Given the following balanced equation, determine the mass of iron metal that would be produced from the complete reaction of 94.7g of aluminum with excess iron II oxide.
2 Al(s) + 3FeO(aq) → 3Fe(s) + Al2O(aq)
Well, we can start by finding the molar mass of aluminum (Al) and iron (Fe). The molar mass of aluminum is 26.98 g/mol, and the molar mass of iron is 55.85 g/mol.
Next, we want to find the number of moles of aluminum we have. We can use the formula:
moles = mass / molar mass
So, moles of aluminum = 94.7 g / 26.98 g/mol = 3.511 mol
According to the balanced equation, we need 2 moles of aluminum to produce 3 moles of iron.
Using this ratio, we can determine the number of moles of iron produced:
moles of iron = (3 moles of iron / 2 moles of aluminum) * 3.511 moles of aluminum = 5.267 mol
Finally, we can find the mass of iron produced:
mass of iron = moles of iron * molar mass of iron = 5.267 mol * 55.85 g/mol = 294.12 g
So, the mass of iron metal that would be produced is approximately 294.12 grams.
But hey, keep in mind that this is just theoretical. In reality, you might not actually get that exact mass due to various factors like experimental error and the limitations of the reaction. So take it with a pinch of irony!
To determine the mass of iron metal produced, we can use stoichiometry calculations based on the balanced equation.
The balanced equation tells us that 2 moles of aluminum (Al) react with 3 moles of iron II oxide (FeO) to produce 3 moles of iron (Fe).

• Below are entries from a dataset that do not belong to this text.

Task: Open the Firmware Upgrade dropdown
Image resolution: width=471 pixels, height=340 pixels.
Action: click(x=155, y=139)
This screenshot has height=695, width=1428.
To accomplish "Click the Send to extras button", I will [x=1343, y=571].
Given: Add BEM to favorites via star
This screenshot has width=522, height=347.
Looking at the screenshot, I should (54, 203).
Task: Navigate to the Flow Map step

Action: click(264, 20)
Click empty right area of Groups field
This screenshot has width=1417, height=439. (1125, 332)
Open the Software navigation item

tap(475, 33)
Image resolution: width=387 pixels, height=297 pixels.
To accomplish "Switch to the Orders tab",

Step 1: Calculate the number of moles of aluminum (Al) present in 94.7g of aluminum.
To do this, we need to know the molar mass of aluminum (Al), which is 26.98 g/mol.

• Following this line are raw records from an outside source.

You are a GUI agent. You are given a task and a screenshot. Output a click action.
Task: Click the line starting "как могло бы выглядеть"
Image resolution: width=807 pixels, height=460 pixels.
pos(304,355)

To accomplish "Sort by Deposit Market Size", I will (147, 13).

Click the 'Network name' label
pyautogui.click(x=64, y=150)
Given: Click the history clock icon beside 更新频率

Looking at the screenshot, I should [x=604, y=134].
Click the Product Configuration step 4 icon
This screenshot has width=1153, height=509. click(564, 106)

Number of moles of Al = mass of Al / molar mass of Al
= 94.7g / 26.98 g/mol
Step 2: Calculate the number of moles of iron (Fe) produced using stoichiometry.
From the balanced equation, we know that 2 moles of Al react to produce 3 moles of Fe.
Number of moles of Fe = (number of moles of Al) x (3 moles of Fe / 2 moles of Al)
Step 3: Calculate the mass of iron (Fe) produced.
To do this, we need to know the molar mass of iron (Fe), which is 55.85 g/mol.
Mass of Fe = number of moles of Fe x molar mass of Fe
Now, let's plug in the values:
Number of moles of Al = 94.7g / 26.98 g/mol = 3.51 mol (rounded to two decimal places)
Number of moles of Fe = 3.51 mol x (3 mol Fe / 2 mol Al) = 5.27 mol (rounded to two decimal places)
Mass of Fe = 5.27 mol x 55.85 g/mol = 294.38 g (rounded to two decimal places)
Therefore, the mass of iron metal produced from the complete reaction of 94.7g of aluminum with excess iron II oxide is approximately 294.38 grams.
To determine the mass of iron metal produced, we first need to calculate the amount of aluminum that will react.
1. Convert the given mass of aluminum to moles.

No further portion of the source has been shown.